Study design: In a cross-sectional study, plasma was obtained from healthy pregnant women, between 10 and 42 gestational weeks, and from nonpregnant women. Third trimester plasma pools were used for urocortin-2 and -3 peptide characterization by HPLC and RIA. Plasma samples (gestational age 10 and 42 wk) were analyzed using validated radioimmunoassays specific for urocortins and corticotropin-releasing factor (CRF). To reveal possible local actions of urocortins the influence of urcortin-2 on the estradiol secretion from placental tissue cultures was investigated.
Results: Reversed-phase HPLC fractionation of plasma extracts revealed several peaks containing immunoreactive-like urocortin-2 or -3, of which the main peaks had the same retention time as the synthetic urocortin-2 or -3 peptides. In contrast to plasma CRF, no gestational age dependent changes in plasma urocortin-1, -2 and -3 levels occurred. The mean plasma urocortin levels during gestation did not differ from postpartum levels. In vitro, urocortin-2 stimulated dose-dependently the placental estradiol secretion, a stimulation inhibited by antisauvagine-30, a CRF-receptor 2 antagonist.
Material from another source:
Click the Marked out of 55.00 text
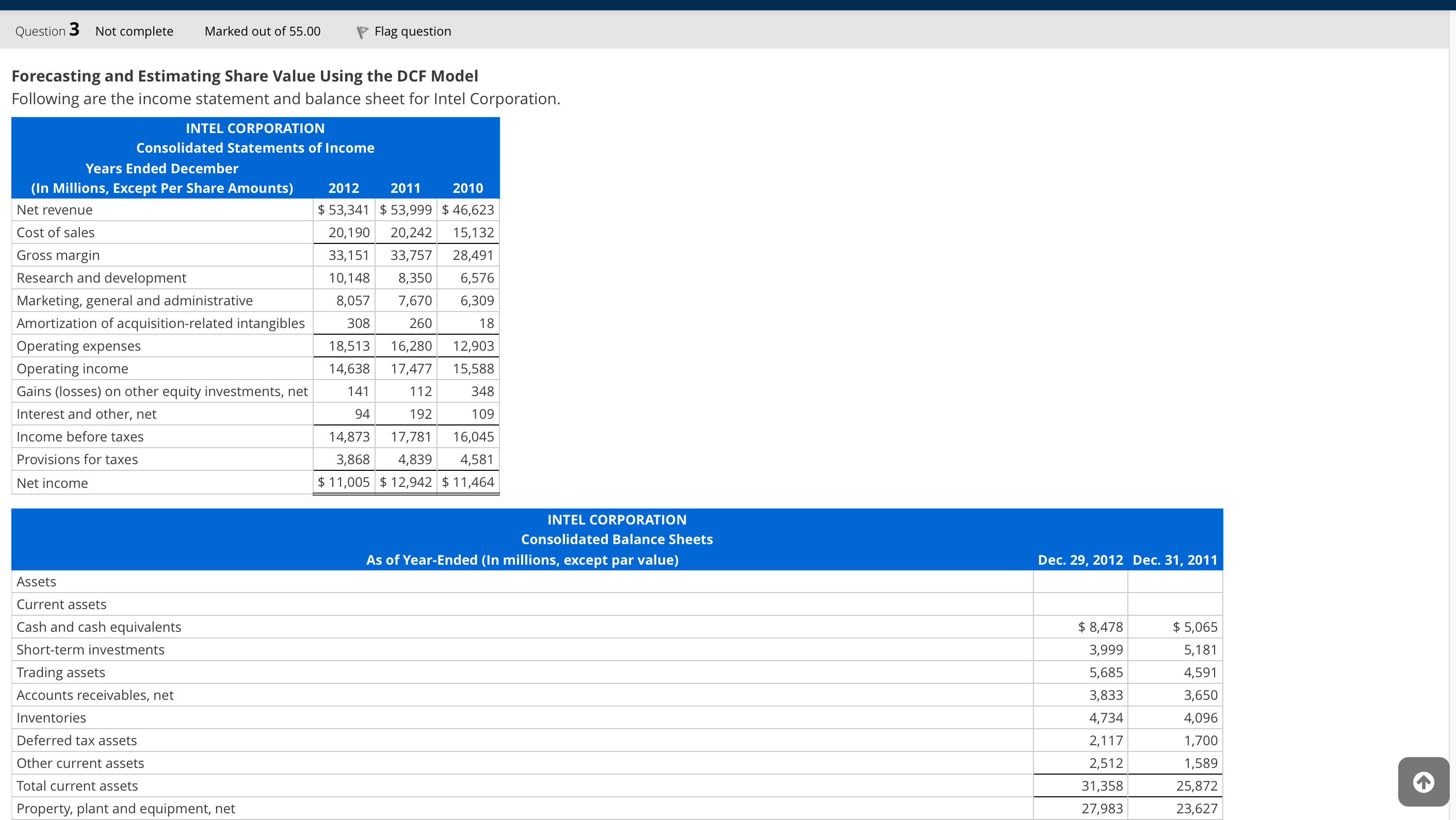Screen dimensions: 1456x820 tap(262, 31)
Conclusion: Placentas of healthy pregnant women do not, or not to any great extent, secrete urocortin-2 and -3 in the plasma. We show that urocortins can regulate the estradiol secretion from placental tissue cultures via the CRF-R2 mediated pathway. Therefore, placental urocortin-2 and -3 peptides are more likely to function as auto/paracrine messengers during healthy pregnancy, than as endocrine messengers.